Exercise: Please pick out every line below that contains the string "computer", and copy each one in full.

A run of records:
%%
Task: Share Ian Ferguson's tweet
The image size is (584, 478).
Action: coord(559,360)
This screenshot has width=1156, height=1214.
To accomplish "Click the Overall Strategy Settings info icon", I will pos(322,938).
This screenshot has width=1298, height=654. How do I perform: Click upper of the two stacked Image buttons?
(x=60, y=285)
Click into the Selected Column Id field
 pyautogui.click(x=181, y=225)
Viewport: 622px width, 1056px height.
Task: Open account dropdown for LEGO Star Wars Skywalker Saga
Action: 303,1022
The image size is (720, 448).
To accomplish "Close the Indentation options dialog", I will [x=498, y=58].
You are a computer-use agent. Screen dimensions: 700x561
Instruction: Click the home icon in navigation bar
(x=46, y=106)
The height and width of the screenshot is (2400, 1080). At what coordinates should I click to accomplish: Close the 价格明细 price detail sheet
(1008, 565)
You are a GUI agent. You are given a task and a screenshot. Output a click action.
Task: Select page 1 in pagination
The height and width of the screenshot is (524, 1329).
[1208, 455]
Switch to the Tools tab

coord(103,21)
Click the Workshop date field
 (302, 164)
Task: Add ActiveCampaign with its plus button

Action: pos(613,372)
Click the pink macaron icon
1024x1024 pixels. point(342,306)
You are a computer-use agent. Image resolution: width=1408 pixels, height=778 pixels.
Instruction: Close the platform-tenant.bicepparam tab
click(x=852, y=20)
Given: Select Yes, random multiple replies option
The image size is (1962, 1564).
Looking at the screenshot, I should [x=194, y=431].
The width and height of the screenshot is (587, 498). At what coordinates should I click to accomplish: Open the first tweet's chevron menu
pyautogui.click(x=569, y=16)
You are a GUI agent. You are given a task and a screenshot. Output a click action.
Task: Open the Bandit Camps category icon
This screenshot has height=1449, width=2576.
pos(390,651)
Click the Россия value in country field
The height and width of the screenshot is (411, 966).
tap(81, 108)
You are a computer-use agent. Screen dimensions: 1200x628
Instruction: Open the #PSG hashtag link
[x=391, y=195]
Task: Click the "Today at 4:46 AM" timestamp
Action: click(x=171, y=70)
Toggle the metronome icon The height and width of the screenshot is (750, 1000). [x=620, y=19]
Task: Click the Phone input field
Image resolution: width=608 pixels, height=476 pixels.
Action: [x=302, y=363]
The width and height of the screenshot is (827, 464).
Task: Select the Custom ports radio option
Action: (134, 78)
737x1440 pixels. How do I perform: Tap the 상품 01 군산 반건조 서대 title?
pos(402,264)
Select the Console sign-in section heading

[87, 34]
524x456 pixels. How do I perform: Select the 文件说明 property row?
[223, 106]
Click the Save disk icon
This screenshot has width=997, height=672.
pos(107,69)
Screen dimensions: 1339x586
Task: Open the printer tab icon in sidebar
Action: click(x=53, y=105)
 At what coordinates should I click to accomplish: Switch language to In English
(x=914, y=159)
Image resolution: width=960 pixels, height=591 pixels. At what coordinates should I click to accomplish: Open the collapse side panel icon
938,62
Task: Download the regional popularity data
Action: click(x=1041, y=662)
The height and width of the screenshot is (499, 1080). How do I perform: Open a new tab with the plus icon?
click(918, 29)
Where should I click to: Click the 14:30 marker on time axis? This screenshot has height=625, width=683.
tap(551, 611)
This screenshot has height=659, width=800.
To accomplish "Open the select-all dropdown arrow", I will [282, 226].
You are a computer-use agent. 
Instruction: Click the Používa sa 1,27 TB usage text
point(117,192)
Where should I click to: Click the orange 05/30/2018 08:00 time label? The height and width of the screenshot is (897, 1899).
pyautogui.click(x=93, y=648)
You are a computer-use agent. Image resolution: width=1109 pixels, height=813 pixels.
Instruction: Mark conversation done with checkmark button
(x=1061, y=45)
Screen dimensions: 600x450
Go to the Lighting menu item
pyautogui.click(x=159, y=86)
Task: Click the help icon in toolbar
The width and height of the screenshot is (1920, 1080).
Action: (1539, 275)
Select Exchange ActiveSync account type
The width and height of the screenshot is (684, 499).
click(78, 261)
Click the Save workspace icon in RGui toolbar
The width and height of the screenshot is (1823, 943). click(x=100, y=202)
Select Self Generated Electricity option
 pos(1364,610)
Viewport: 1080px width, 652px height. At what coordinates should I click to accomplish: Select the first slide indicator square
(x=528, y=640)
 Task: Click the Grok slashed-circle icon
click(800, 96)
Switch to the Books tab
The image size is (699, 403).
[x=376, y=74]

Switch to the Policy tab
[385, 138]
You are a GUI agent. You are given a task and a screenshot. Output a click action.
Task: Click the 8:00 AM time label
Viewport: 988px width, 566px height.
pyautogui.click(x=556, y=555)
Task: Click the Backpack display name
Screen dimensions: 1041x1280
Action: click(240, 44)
%%
Solution for this exercise:
You are a computer-use agent. Screen dimensions: 700x561
You are a computer-use agent. Image resolution: width=1408 pixels, height=778 pixels.
You are a computer-use agent. Screen dimensions: 1200x628
You are a computer-use agent. 
You are a computer-use agent. Image resolution: width=1109 pixels, height=813 pixels.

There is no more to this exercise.